# Difficult seating position in 750Li



## texasrad (Oct 31, 2005)

Recently got a '06 750Li Euro Delivery. Car is outstanding except for a few electronic I-drive issues, but ride and handling are fantastic. However, I find that I am constantly fiddling with the seat controls.

Any advice on getting a good seating position in the 750Li? These are the comfort/luxury seats with the heating/cooling/massage function for the driver. The BMW 528i has far simpler seats but its relatively easy to get a good position. Any advice is welcome.


----------



## 2006_750Li_ED (Jul 3, 2005)

You have already posted the same problem in another thread, there is no need to repost. Check a couple ideas I wrote for you on the other thread


----------



## b7series (Jul 31, 2005)

*I'm joining the club, now*



2006_750Li_ED said:


> You have already posted the same problem in another thread, there is no need to repost. Check a couple ideas I wrote for you on the other thread


Hey, I was envious of you before I left for Germany since you had one of those "new 750's". But now I can join the club. I'm still here but this car is hot. I just came back from Rothenburg and needed to unwind so I'm posting some messages now. I had the car upto 125mph (will post a picture in another thread) and if it weren't for nerves, I would have gone higher. At this speed, car were still passing me :tsk:

The roads here are great. Almost no sharp turns or badly paved concrete. No asphalt for that matter. Fog, though, is an issue, especially at night and makes driving a bit harder.
I think that execution on the '06 is an about face from all previous models. The seats are excellent, might even be better than before. I could hardly hear any wind at 100mph.

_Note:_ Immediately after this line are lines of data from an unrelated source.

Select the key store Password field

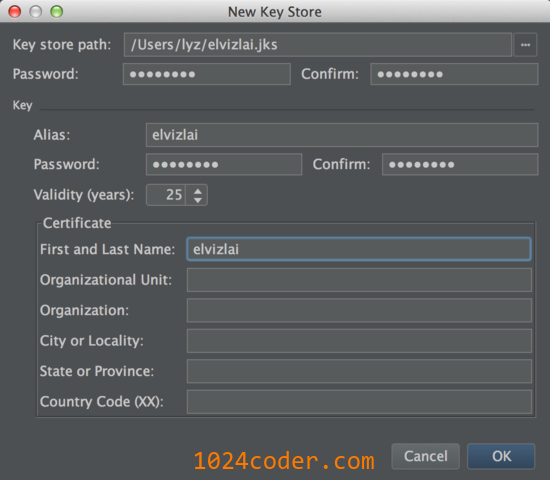click(207, 74)
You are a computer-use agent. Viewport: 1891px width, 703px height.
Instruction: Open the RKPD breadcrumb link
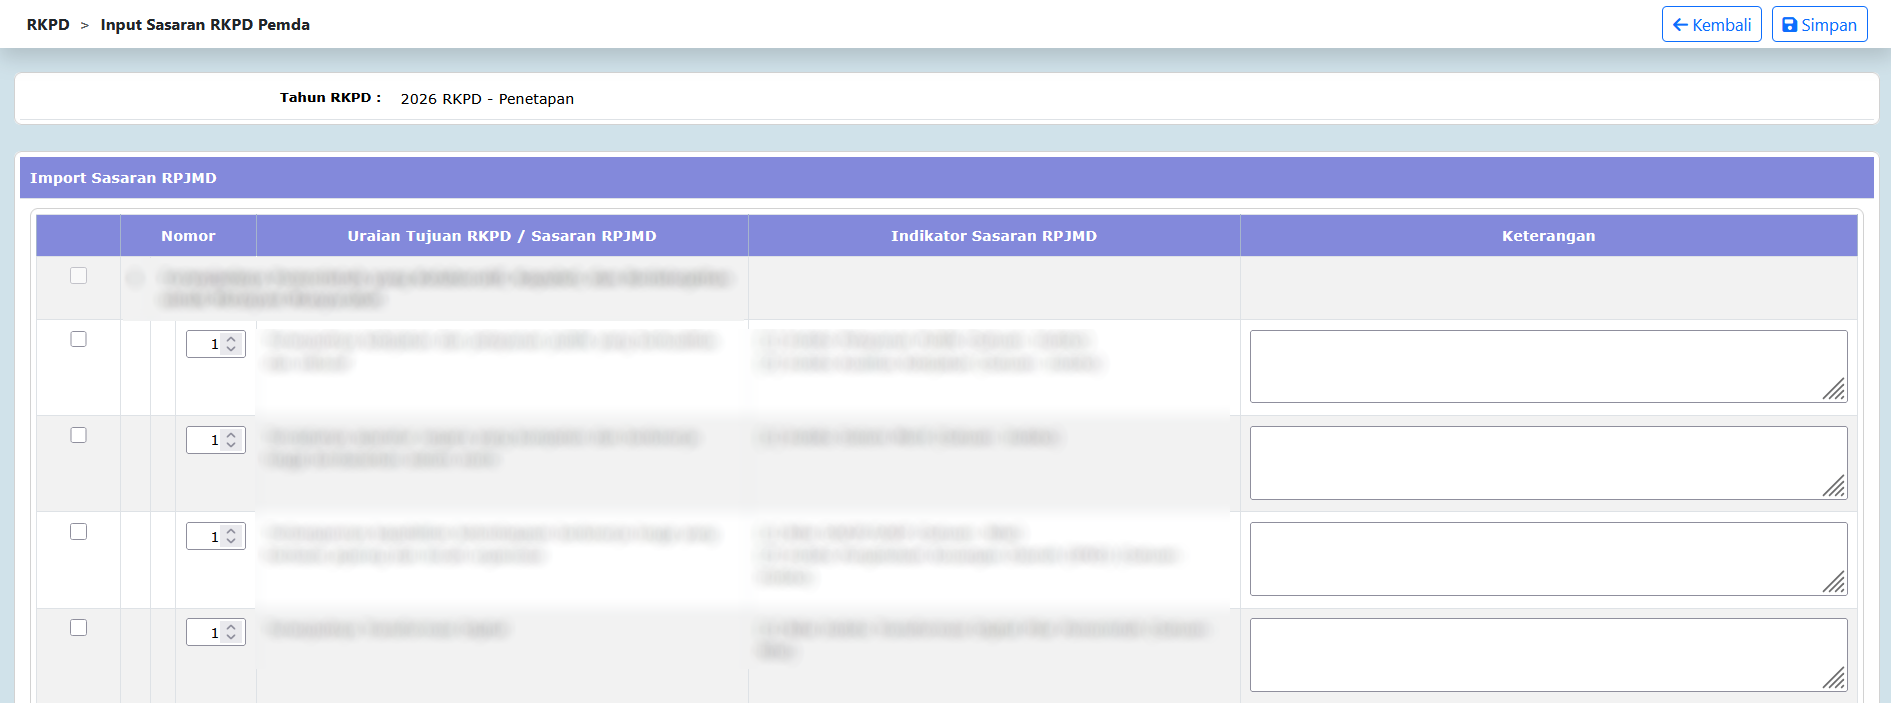pyautogui.click(x=48, y=25)
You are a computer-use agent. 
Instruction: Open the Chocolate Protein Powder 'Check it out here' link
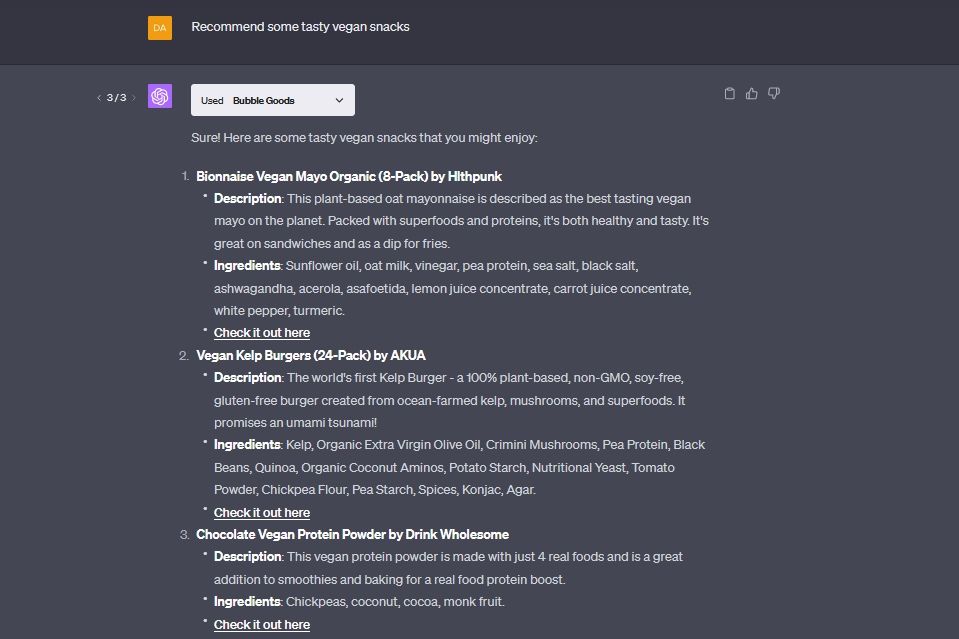pyautogui.click(x=262, y=625)
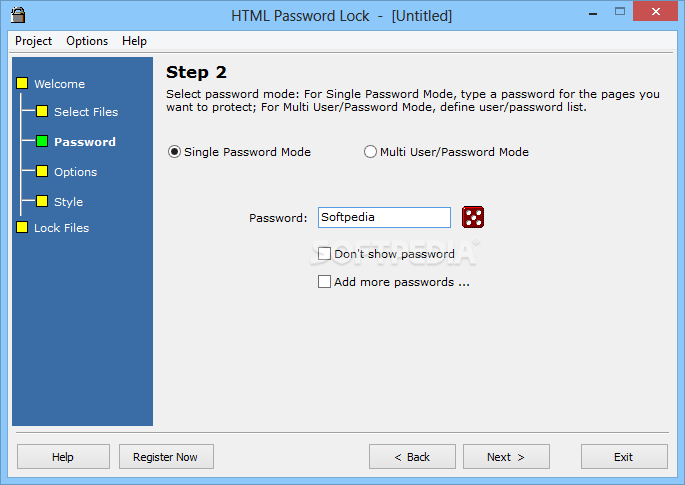Click the green square beside Password

coord(42,141)
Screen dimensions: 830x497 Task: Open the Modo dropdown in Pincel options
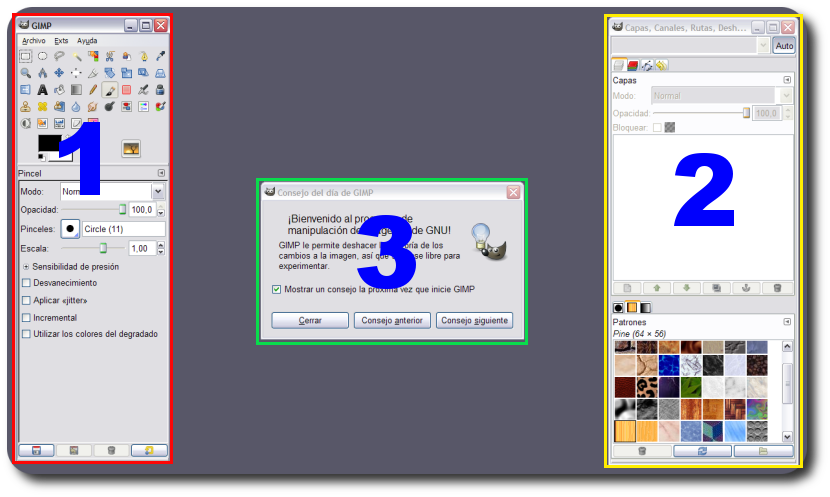point(158,191)
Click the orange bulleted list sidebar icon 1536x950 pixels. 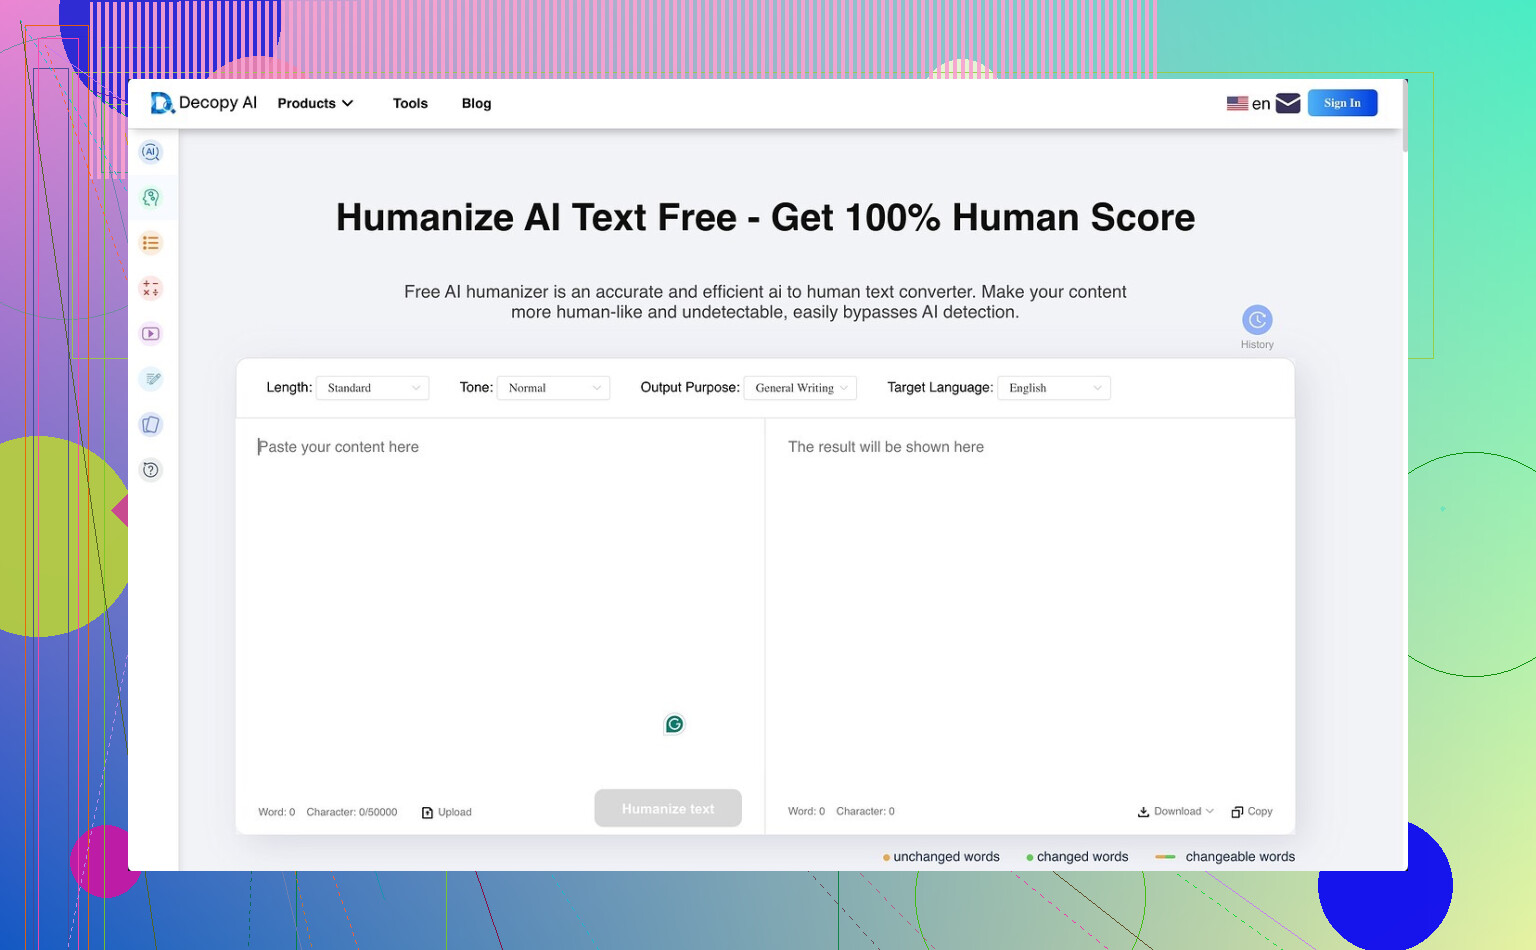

My car has Continentals, wasn't too happy when I picked up car, but after today's run, more than appreciative with little vibration and a great feel. Then when I saw the new S500 in the Munich showroom with the same tires, I felt better. Hope they don't bubble as much as the Pzero Rosso's I had on my former (current until I take delivery in USA).


----------



## madams (Nov 12, 2005)

How can you suffer from nerves at a mere 125mph?!

UK motorways are generally running around 90-100mph and I've driven for ages in Germany at over 150!

Get some practice, however - reaction times need to be A1 at these speeds, as there is not much time to spare!

BMW Driver Training Program is highly recommended.


----------